For spring 2024, Opera Chapman has brought together two one-act operas, blending the classical and the contemporary, all centered around the enigmatic allure of the moon. Titled “Celestial Visitors,” the production features Mozart’s Il sogno di Scipione and the west-coast premiere of Robert Moran’s From the Towers of the Moon.

A Futuristic Classic, a Traditional Contemporary

In Il sogno di Scipione, we journey to a dream world far above the earth where the protagonist, Scipione, encounters two goddesses, of which he must choose to follow throughout life. While Il sogno di Scipione is a classical-era opera, Opera Chapman has given it a retro-futurist setting, including commercial choreography from senior Chapman dance major Jean Park. With this being the 55th year since Americans first stepped foot on the moon, this version of Il sogno di Scipione tells the tale of a young woman who yearns to be an astronaut. As she drifts off to sleep, she wakes in a dream where she is met by the goddess Fortune (Fortuna) and goddess Constancy (Costanza). Each battles for Scipione’s attention with their armies of Fortuna-bots and Costanza-bots. In this dream, Scipione also meets her ancestors Publia, the first woman astronaut, and even Mozart herself! Each lectures her on her tasks on earth to achieve greatness. But which path will the confused and, at times, distracted Scipione choose? Will it be immediate fortune and fame, or long-term planning?

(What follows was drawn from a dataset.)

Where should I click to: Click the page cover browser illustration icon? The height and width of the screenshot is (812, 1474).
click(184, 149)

The second opera is based on the ancient Japanese fairy tale, The Tale of the Bamboo Cutter, where a goddess from the moon is sent to earth in human form to learn about life on earth. From the Towers of the Moon (1991) by Robert Moran is a contemporary opera, yet it is being approached with reverence for traditional Japanese theater, dance and costuming. The story follows Princess Kaguya, a goddess from the moon sent to earth in human form, who inadvertently teaches the world the meaning of love and protection.

The (Almost) Lost Opera

Director Marc Callahan explains the inspiration for choosing Robert Moran’s opera, “When I first came across this opera, it was through a transcendent aria filmed by PBS and four movements of a string quartet extracted from scenes of the opera. Given the subject matter of the work and my own experiences with traditional Japanese theater, I knew this would be the perfect companion piece for Opera Chapman to pair with Il sogno di Scipione.”

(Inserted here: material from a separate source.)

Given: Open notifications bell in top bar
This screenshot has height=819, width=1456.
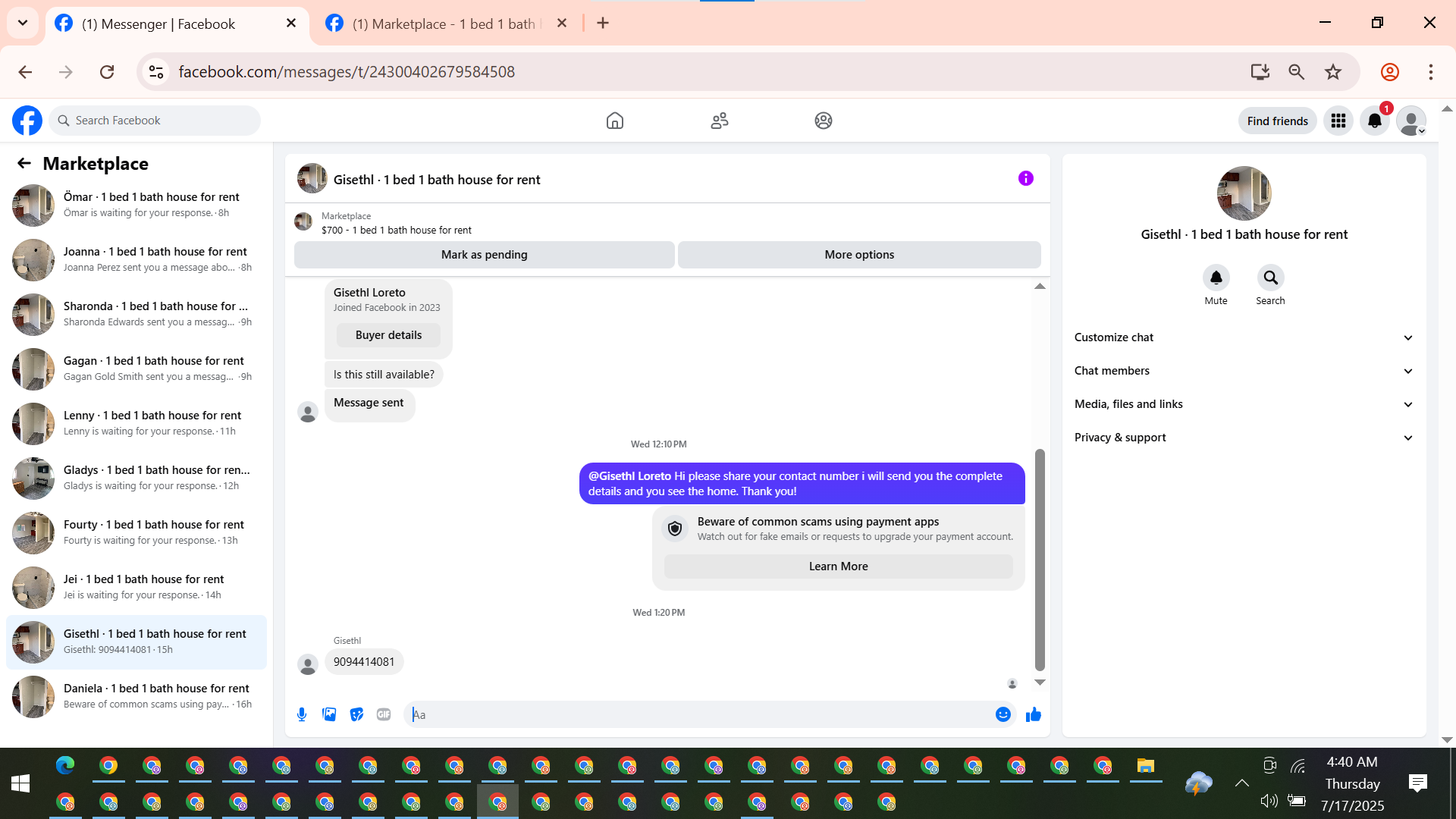Looking at the screenshot, I should (1374, 121).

“However,” Callahan continued, “there was no published score or recording of the piece. Through many contacts, I reached out to the composer who graciously sent us the music scores that had been hiding away in his attic since the opera’s 1991 world premiere. With the help of Chapman music student Connor Low, who transcribed all the string parts, we had a completed version ready for performance, resurrecting what could have easily been a lost opera!”

Honoring Tradition

Callahan’s experience with Japanese theatre allowed him to build a unique team to produce something that honors and respects the culture. “Together with an incredible team of creative artists—Saori Mitome, David Murakami and Tesshi Nakagawa—we began to research the Heian Period to create the world of our show,” he said. “Meanwhile, our student cast had the opportunity to workshop with famed Nihon Buyo dancer and teacher Bandō Hidesomi to learn the basics of traditional Japanese dance, which you will see infused in the performance. As the director, I owe much to them and to my students’ hard work, but also to my sensei Bandō Hirohichirō, Noboyuki Ōe, Shingo Katayama, Tatsushige Udaka and Diego Pellechia.”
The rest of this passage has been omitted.